The gun that made the Nineties roar.

The story of the Kalashnikov AK-47 assault rifle can stand in for the history of the Soviet Union more generally. First, there is the story of its designer. Timofey Kalashnikov was a “kulak” (one of the well-off peasants who had profited from the pre-revolutionary regime’s “wager on the sober and the strong”). In 1919 Mikhail Timofeyevich Kalashnikov was born. His parents nurtured him through the Russian Civil War. In 1921 the Bolshevik Revolution ran up against the resistance to “common ownership of the means of production” by the peasant-proprietors like Timofey Kalashnikov. The Bolsheviks settled for control of the “commanding heights” of the economy, while allowing peasants and shopkeepers to retain possession of their property. They didn’t like doing this, but they recognized reality. Then Stalin came to power. In 1928 he launched the transition to real Communism. He ordered the “collectivization” of agriculture, by seizing the lands of the kulaks, and by plowing resources into building industry. The Kalashnikov family had their farm seized, then were deported to Siberia. Old Pa Kalashnikov soon died. An older brother mouthed off and got slammed into the Gulag. So Mikhail Kalashnikov grew up in fear and hardship. In 1938 Kalashnikov got drafted and learned to drive a tank; in June 1941 Germany attacked the Soviet Union; in October 1941 Kalashnikov was badly wounded. While in hospital he became interested in weapons design and managed to get transferred to a design unit for the rest of the war. No Stalingrad for him. At the end of the war the Allies captured a bunch of German designers. The US got the great rocket scientist Werner von Braun; the Russkies got the great arms designer Hugo Schmeisser. Taken to Russia, Schmeisser “helped” design the AK-47, which—oddly—bears a marked resemblance to his own earlier design for the Wehrmacht’s “Sturmgewehr” assault rifle. So, what did Mikhail Kalashnikov add?
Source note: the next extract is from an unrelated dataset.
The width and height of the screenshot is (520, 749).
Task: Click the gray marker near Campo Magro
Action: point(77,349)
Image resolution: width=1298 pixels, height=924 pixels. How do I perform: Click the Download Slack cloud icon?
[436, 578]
That question brings us to our second theme, the Soviet system of industrial production. There was a Soviet-era joke that ran: “They pretend to pay us and we pretend to work.” Even the best-rewarded Soviet workers weren’t always delighted with their situations. A lot of people did sloppy, crude work, chipping at the vodka bottle during the work day. As a result, the AK-47 is garbage by Western engineering standards. It isn’t very accurate: it has an effective range of only 200-300 yards. It is crudely made, rather than engineered so that the pieces fit tightly together. Perversely, herein lies one of its virtues. You can get it dirty; you can forget to oil it; and you can blaze away at something without cleaning out the carbon build-up: it still fires. Then, it is stubby, especially with the butt-stock folded forward, and light, only about ten pounds. Herein lies a second virtue. Short and light made it the weapon-of-choice for both child-soldiers and terrorists. Short, light, and reliable made untrained, even moronic, soldiers a deadly enemy. In sum, it is a weapon perfectly adapted for war in the Third World.
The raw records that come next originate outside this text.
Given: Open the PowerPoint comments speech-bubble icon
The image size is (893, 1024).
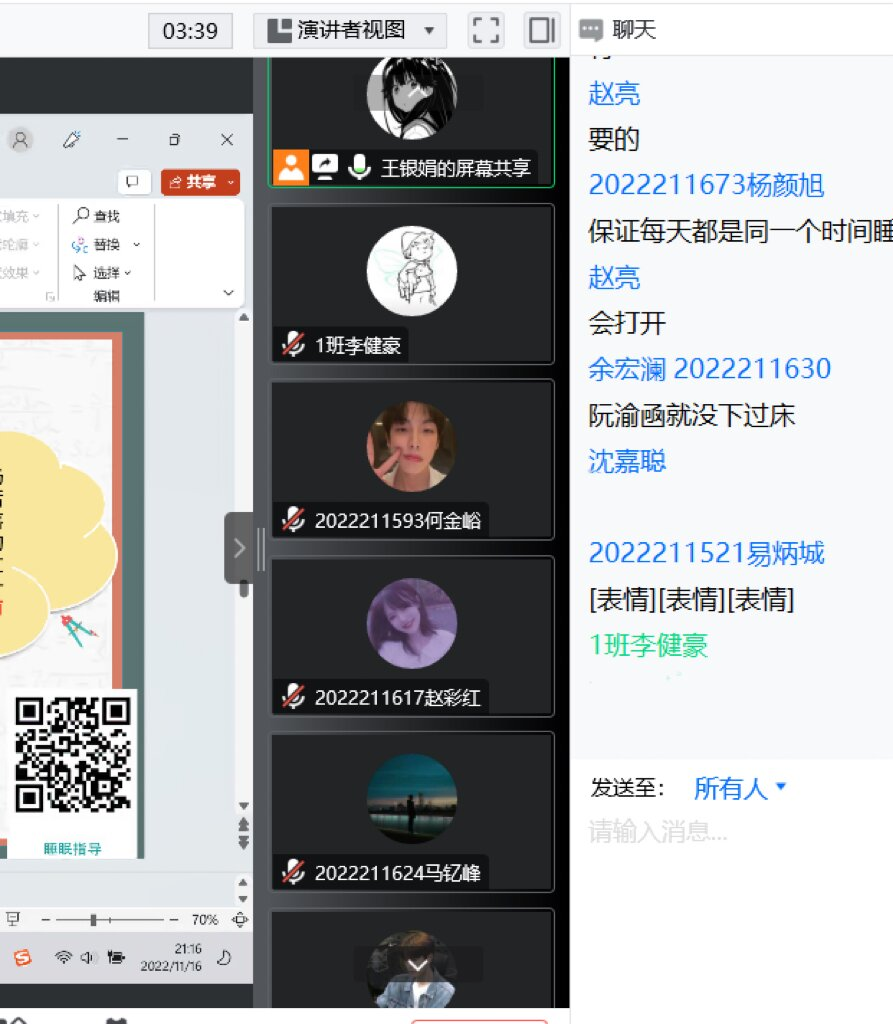Looking at the screenshot, I should pyautogui.click(x=132, y=181).
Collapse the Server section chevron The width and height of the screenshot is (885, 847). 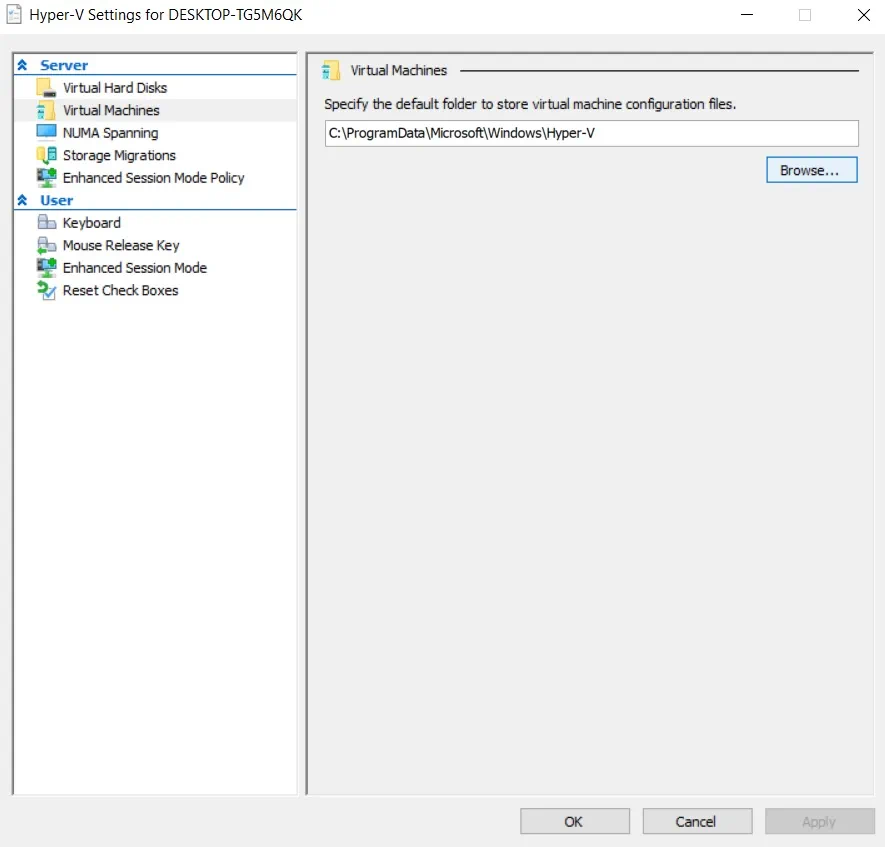coord(22,65)
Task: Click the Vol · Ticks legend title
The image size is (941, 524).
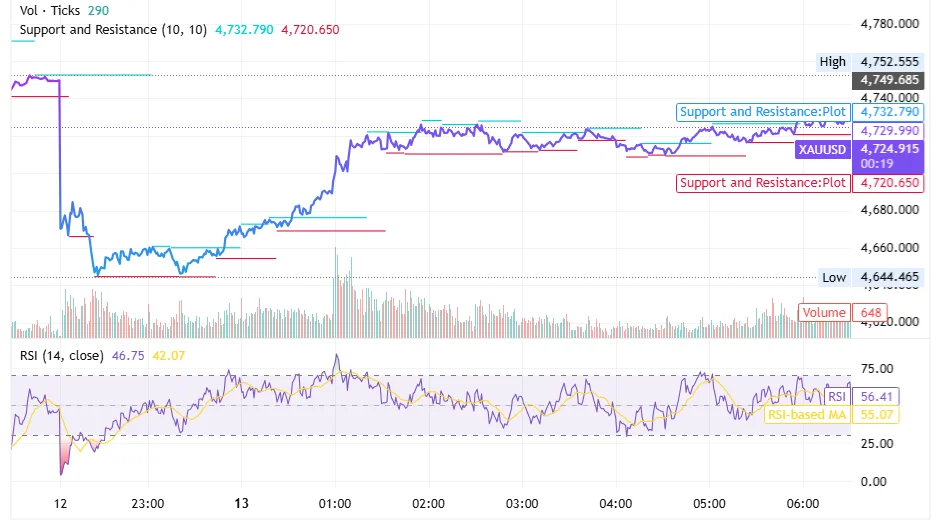Action: (x=49, y=11)
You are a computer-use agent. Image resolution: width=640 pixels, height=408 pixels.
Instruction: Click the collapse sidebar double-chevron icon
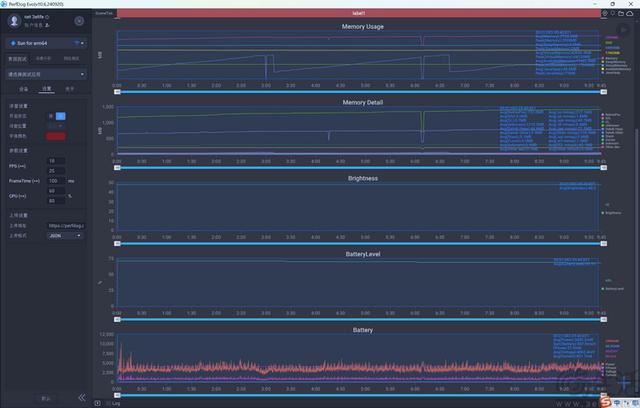pos(82,397)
Third, there is the story of the Communism versus Capitalism. Colt only manufactured as many M-16s as the market demanded. The Soviets manufactured stuff to keep their workers employed, without any regard for what the market wanted. As a result, there are 10 million M-16s, but there may be 100 million AK-47s. The Soviets gave the surplus arms away to “movements of national liberation” all around the globe during the Cold War. Southeast Asia, Africa, and the Middle East are awash in these things.

As for Kalashnikov, he had all the rewards and special privileges reserved for a “Hero of the Soviet Union” heaped upon him: he was rich enough to buy a vacuum cleaner, a refrigerator, and even a car. All were built on the same lines as the AK-47. No wonder the place folded up.

See: C.J. Chivers, The Gun (New York: Simon and Schuster, 2010).